Alfresco DevCon 2018: How It Was
Barely ended New Year and Christmas celebrations, we have plunged into active work. The first stage became with participation in Alfresco DevCon 2018 arranged by Alfresco Community under the motto “Learn. Connect. Collaborate.”
Alfresco DevCon 2018 is an international developer conference. After the break, the event was arranged by the Alfresco company together with Alfresco community with a free admission to bring in more developers to the dialog on the future of Alfresco solutions. This year it was held on January 16 -18, 2018 in Lisbon, Portugal what surely gladden participants from temperate latitudes who used to enjoy the Ukrainian winter charm.
Community enthusiasts from all over the world were involved in over 60 sessions of informative knowledge sharing full of inspiration and fun. An introductory full-day session was run especially for newbies to acquaint them with Alfresco capabilities. Customers and partners had an excellent opportunity to talk with “Alfrescians.” Technical representatives and leadership imparted a brief look at the future and change in the platform architecture.

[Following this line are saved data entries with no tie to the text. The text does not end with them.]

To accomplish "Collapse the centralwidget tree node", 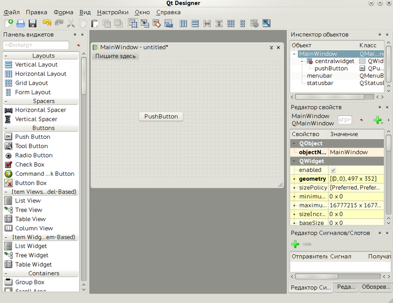I will [x=302, y=61].
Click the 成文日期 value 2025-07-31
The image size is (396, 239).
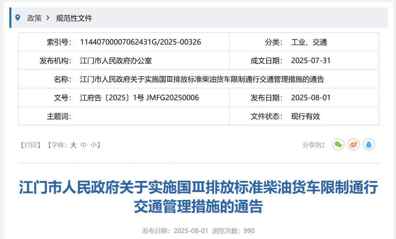311,60
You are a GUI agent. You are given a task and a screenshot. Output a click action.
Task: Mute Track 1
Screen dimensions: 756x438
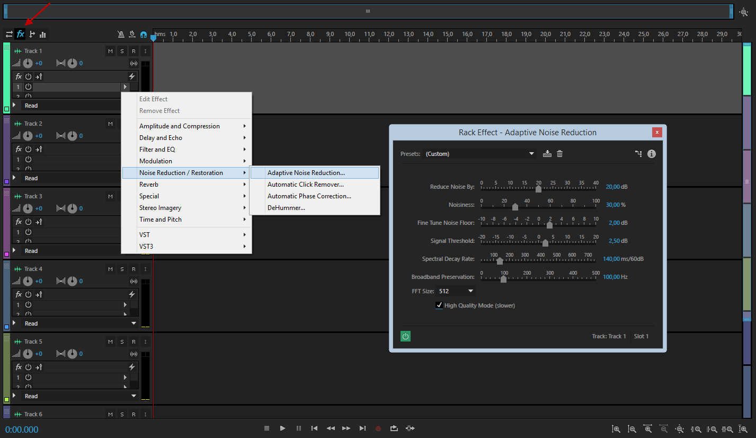[x=110, y=51]
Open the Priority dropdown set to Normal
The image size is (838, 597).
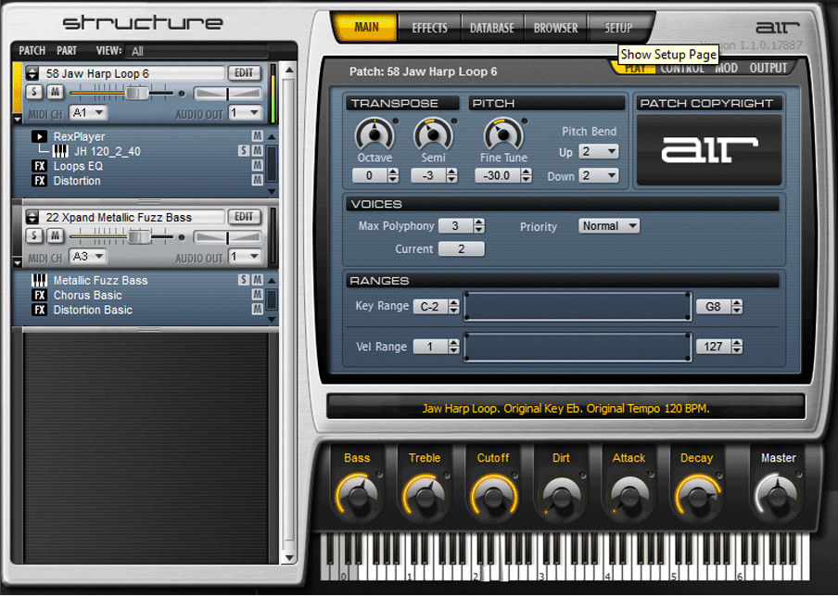coord(609,226)
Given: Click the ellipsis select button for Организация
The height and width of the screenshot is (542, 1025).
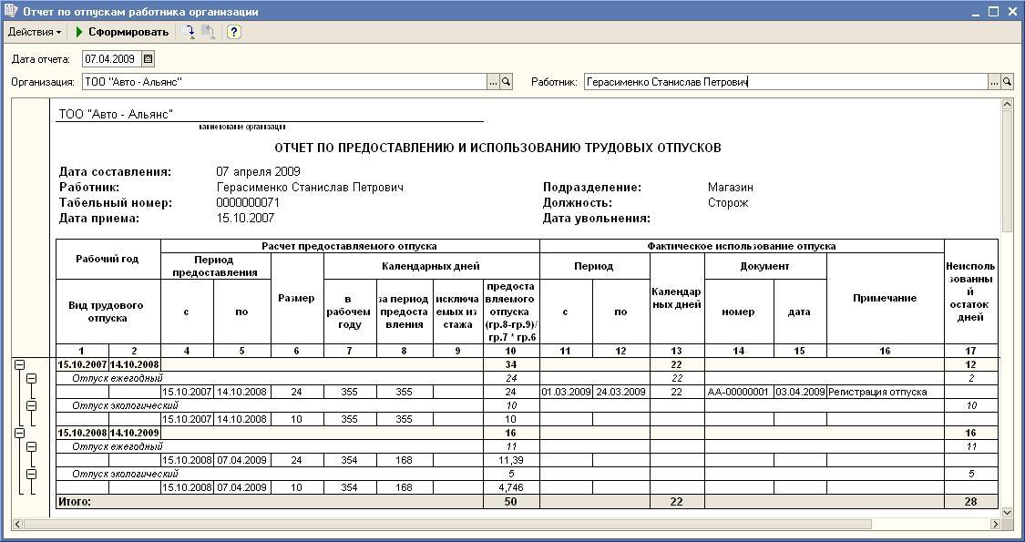Looking at the screenshot, I should (493, 82).
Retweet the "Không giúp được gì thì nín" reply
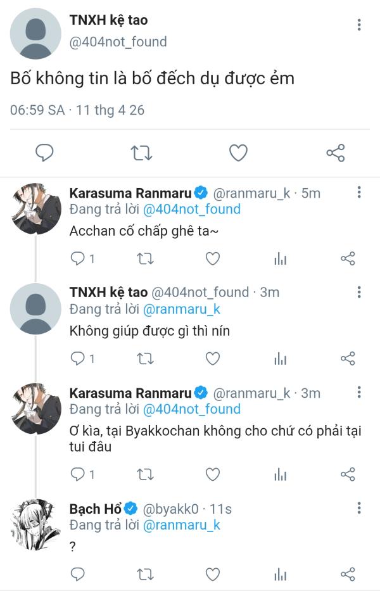 145,359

Museu Fundação Oriente has also proven to be a breeding ground for technical conversations between techies of Alfresco development providers and customers. Speakers stuck to the essentials. Steps are being taken to make a significant shift towards AWS as a more convenient way to be hosted in the cloud. Microservice architecture and Docker containers are accepted to be the way of platform operation shortly. It is expected Alfresco Content Services (ACS) will undergo changes in microservice architecture in a new major version of Alfresco. Activiti 7 was announced to be released with adapting it to the microservices architecture.
The primary goal DevCon was interaction with the community. Alfresco staff presented half of the talks; community members shared the rest thoughts. There was an exchange of experience and groundworks between tech enthusiasts.

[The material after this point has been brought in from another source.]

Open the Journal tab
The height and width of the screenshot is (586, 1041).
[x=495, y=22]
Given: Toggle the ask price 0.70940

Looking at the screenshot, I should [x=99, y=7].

Thursday gave us talk of John Newton, CTO, and Founder of Alfresco, about disruptive technologies of the present and its impact on content. Machine learning and Deep learning, IoT, and others will influence a digital world and Alfresco can’t disregard the tendency in his opinion.
Useful insights and use cases were heard from the stage by Romano brothers Mario and Eugenio with ADF 2.0 as a central topic. They presented in turn how to leverage and embrace the changes. Michael Suzuki spoke about SQL inquiries to work with SOLR indexing in a session devoted to Alfresco Reporting & Analytics. Community representative Jeff Potts reported about a solution his team made for one of their clients to deal with massive files while moving them in and out of the repository. Toni de la Fuente took the backing up thing which is vital for multi-million documents management. Bindu Wavell narrated about yeoman generator and ways to work with SDK 3 comfortably. Axel Faust submitted the extensive report about ACS and APS patch handling patterns.
Our free time we devoted to sightseeing exploring ancient markets, museums, and monuments, improbable houses adorn with colorful tile, magnificent cathedrals located on the lively cobblestone streets with abundant vegetation and unobtrusive lighting. We went for a ride by Lisbon urban train, tasted flavored local port wine, and embraced with the ocean. To reconcile work and traveling is a good way to love what you do and move forward.